Tijdens de maand juli heb ik dagen en dagen geklost. Daarna begon de tentoonstelling in december mijn gedachten op te eisen. Dus haalde ik mijn pen en Oost-Indische inkt boven en richtte mijn aandacht op het tekenpapier dat voor me lag.
Een blanco papier confronteren is telkens toch een vorm van faalangst overwinnen. In mijn gedachten heb ik wel een vorm van ontwerp klaar, soms erg duidelijk, soms wat vager … maar de eerste lijnen op dat witte papier zetten is toch een grote stap. Soms denk aan een parachutesprong: eens gelanceerd kan je niet meer terug. Zo ook met die eerste lijn op het witte blad, zelfs als die met potlood voorbereid is. Ik moet mezelf vaak geruststellend toespreken: als het mislukt, is dat erg? Het papier heeft nog een achterkant of ik kan het tot een kleiner formaat versnijden … en zelfs als het niet meer bruikbaar is: het is geen kapitaal dat ik weg gooi.
Ik had reeds heel wat ontwerpen gemaakt rond de formele vorm van een beschreven blad, nu onderzocht ik de iconografie van letters. Door de Oost-Indische inkt in verschillende verdunningen te gebruiken ontstond een soort van dieptewerking in de tekening.
Voor de lijnen zelf hanteerde ik sjablonen, daardoor ontstond een repetitieve vorm in de tekening. Hierbij krijgt de vorm nog voorrang op het inhoudelijke. De emoties of bedenkingen worden nog even terzijde gelaten. Door het aanbrengen van ritmering in de herhaling van dezelfde vormen krijg je een wereld aangeboden die eerder bevreemdend aandoet.
Er zijn geen ‘herkenbare’ vormen of spanningen die verwijzen naar het dagdagelijkse werkelijkheid, vb. een bloem ‘herken’ je aan de bloemblaadjes, stengel, enz. Ik wil een ander kader creëren, van wat nog niet werd vorm gegeven, om daarin de ervaring te plaatsen en tot een nieuw formuleren te komen.

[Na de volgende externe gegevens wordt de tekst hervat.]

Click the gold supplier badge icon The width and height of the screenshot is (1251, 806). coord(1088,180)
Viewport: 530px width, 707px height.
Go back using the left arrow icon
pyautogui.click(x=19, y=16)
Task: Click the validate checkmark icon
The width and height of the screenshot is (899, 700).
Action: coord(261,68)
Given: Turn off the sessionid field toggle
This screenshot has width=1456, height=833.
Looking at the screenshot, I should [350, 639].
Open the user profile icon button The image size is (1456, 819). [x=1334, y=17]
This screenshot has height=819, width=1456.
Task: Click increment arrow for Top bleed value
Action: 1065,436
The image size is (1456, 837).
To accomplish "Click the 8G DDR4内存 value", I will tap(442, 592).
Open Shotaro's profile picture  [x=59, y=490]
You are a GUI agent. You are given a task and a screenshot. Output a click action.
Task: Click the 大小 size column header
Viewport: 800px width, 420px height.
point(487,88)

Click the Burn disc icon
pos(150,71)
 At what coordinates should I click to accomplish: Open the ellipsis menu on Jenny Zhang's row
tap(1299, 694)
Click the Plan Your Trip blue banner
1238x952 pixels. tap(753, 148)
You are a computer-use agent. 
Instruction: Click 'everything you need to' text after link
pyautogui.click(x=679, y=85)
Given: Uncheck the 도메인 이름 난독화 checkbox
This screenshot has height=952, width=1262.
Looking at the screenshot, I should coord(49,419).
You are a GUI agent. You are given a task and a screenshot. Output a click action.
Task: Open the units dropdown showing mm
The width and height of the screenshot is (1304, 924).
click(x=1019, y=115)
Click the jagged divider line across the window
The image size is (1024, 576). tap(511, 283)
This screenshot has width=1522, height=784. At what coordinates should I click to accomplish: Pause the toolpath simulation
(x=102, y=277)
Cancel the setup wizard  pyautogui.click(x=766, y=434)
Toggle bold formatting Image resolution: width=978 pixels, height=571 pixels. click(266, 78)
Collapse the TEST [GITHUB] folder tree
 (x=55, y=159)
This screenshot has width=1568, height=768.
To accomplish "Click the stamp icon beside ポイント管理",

Om concreter te zijn: als ik mijn ervaren afzet tegenover hoe ‘men’ denkt, vb. over zelfdoding … dan kan ik daar mezelf niet in terugvinden. Laat ons zeggen dat ‘men’ niet nadenkt over zelfdoding, men benadert alleen de sensationele kant van het gebeuren als iemand door zelfdoding uit het leven stapt. Zelfdoding heeft met een vorm van geweld te maken wat emoties in gang zet. Ik zoek een andere benadering, naar een ander kader, andere woorden, zodat ik mijn ervaring kan plaatsen en in die plaatsing mezelf terug vind: zo klopt het voor mij. Dit proces is nooit ‘af’. Telkens opnieuw moet je op zoek naar een betere formulering, een nog meer nauwkeurige benadering van je ervaring. Hoe precieser je dat ervaren kan uitdrukken, hoe meer rust er komt t.o.v. die verschrikkelijke realiteit. Tevens dompel je onder in het besef dat elk tot uitdrukking brengen, ontsnapt het aan een ‘definitief’ formuleren. Enerzijds omdat je, door elk authentiek formuleren, je wezen verandert en dat je met dat veranderde zijn opnieuw de realiteit benadert, anderzijds omdat het net nooit lukt om door te dringen tot het allerdiepste ervaren van jezelf omdat dit ontsnapt aan het taal-bewustzijn, wat die taal ook mag zijn.
Laat me stellen dat ik deze tekening opdraag aan al degenen die op zoek zijn naar dat formuleren buiten het ‘men denkt’, om dan te kunnen stellen: zo ver kan ik het nu al verwoorden.